**Document section**

+ + + +

Insulin producers have faced years of negative headlines as prices and rebates rose in lockstep. So Eli Lilly tried to thwart the rebate effect with a half-priced version of its top insulin Humalog—and it attracted some positive coverage in the process.
But did Lilly's move really amount to a positive for patients? Not so much, according to a report (PDF) from senators Elizabeth Warren and Richard Blumenthal. A national survey of pharmacies found the authorized generic isn't widely available.
Lilly "failed to take consequential steps—such as simply lowering the list price of Humalog—to provide lower-cost access to this important diabetes drug," the report noted, echoing what critics have been saying of the plan all along.
Not surprisingly, Lilly CEO David Ricks disagrees. In an interview with CNBC's Jim Cramer, Ricks said the conclusions drawn in the senators' report are “nonsense." What’s limiting uptake for the cheaper option is that pharma middlemen prefer higher list prices and higher rebates, he said. One national wholesaler opted not to pick up the discounted option at all, he added.
“This doesn’t show that we didn’t try,” he said during the interview. “We did try. … This shows what’s broken in the rest of the pharmaceutical system.”
In their survey, the senators found that the authorized copycat wasn't available at 83% of pharmacies surveyed. When the cheaper option was in stock, half of the pharmacies didn’t offer it as the first option for patients.

+ + + +

**Records shown**
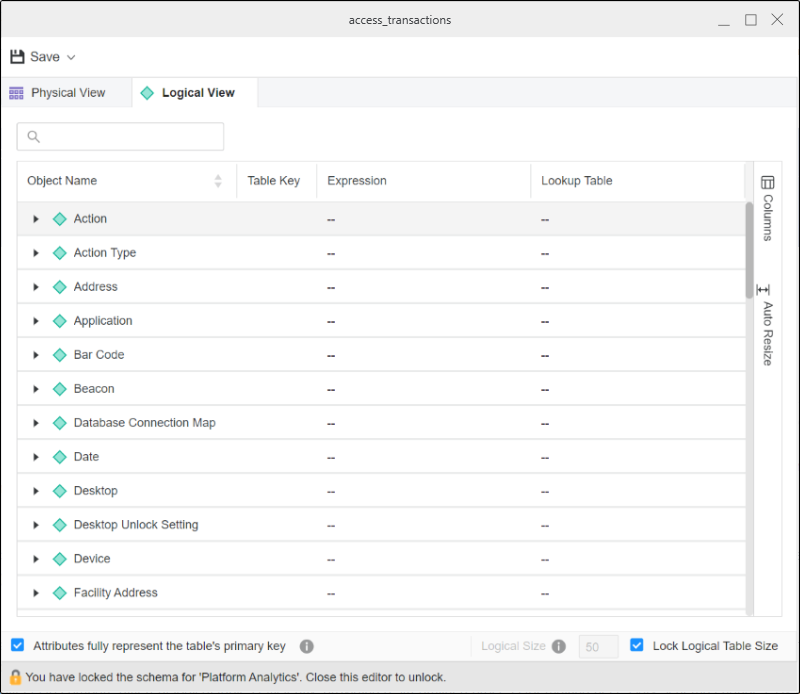Click the Save floppy disk icon
This screenshot has width=800, height=694.
(17, 57)
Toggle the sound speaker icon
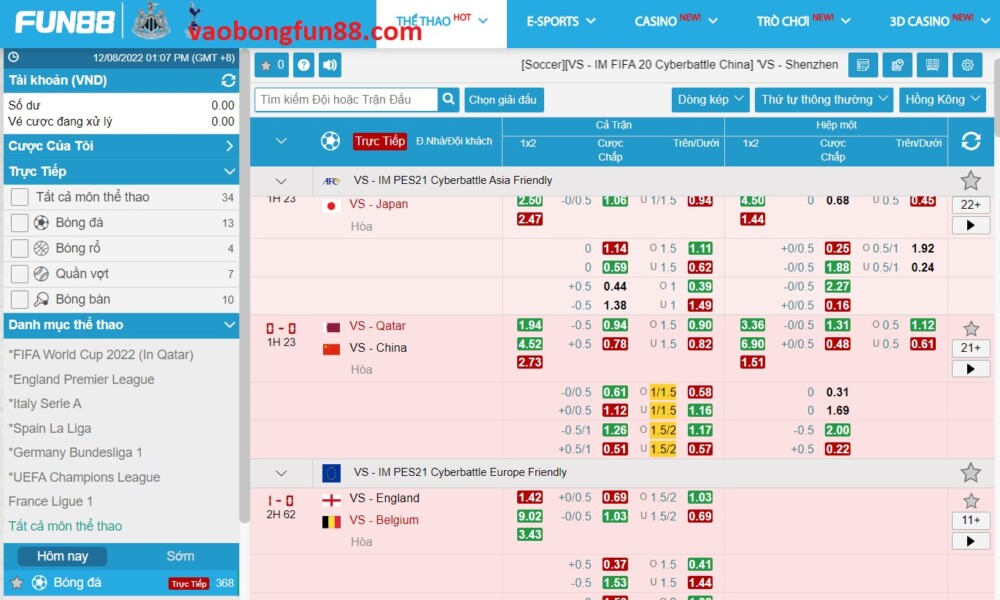The height and width of the screenshot is (600, 1000). tap(329, 65)
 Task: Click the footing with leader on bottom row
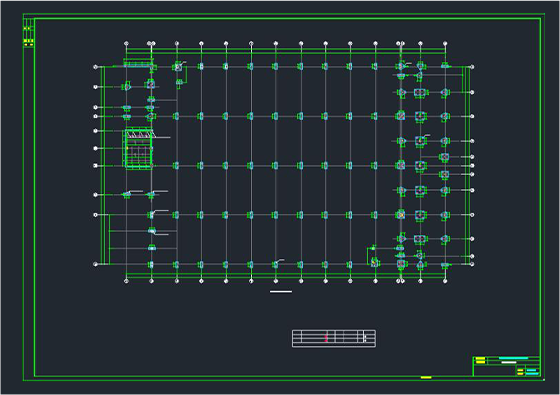click(x=276, y=264)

+ + + +

**Problem details**
Write the next part of the article about Eli Lilly's half-priced version of Humalog, beginning right after its final sentence. The listing has no connection to the article about Eli Lilly's half-priced insulin.

**The answer**
The senators’ report concluded that “despite Eli Lilly’s public promise about the availability of a less expensive, authorized generic version of its brand-name insulin drug, the vast majority of pharmacies do not offer access to this drug.”
Lilly and its peers Sanofi and Novo Nordisk produce 80% of the world’s insulin, the senators note, and have gradually raised prices over the years. Now, many patients ration insulin and have trouble affording the key drugs.
For their part, the drugmakers have argued they've had to offer increasingly bigger rebates to pharmacy benefit managers to secure formulary positioning.
The drugmakers haven't denied the affordability problems. Even as Lilly has rolled out its authorized generic, Sanofi went another route and has kicked off a $99-per-month subscription for its insulins.
Novo Nordisk is pursuing both options with programs starting in January. It’s rolling out authorized generics to its insulins at half price, as well as a flat-rate cash offer that would cover most insulin users for $99 per month.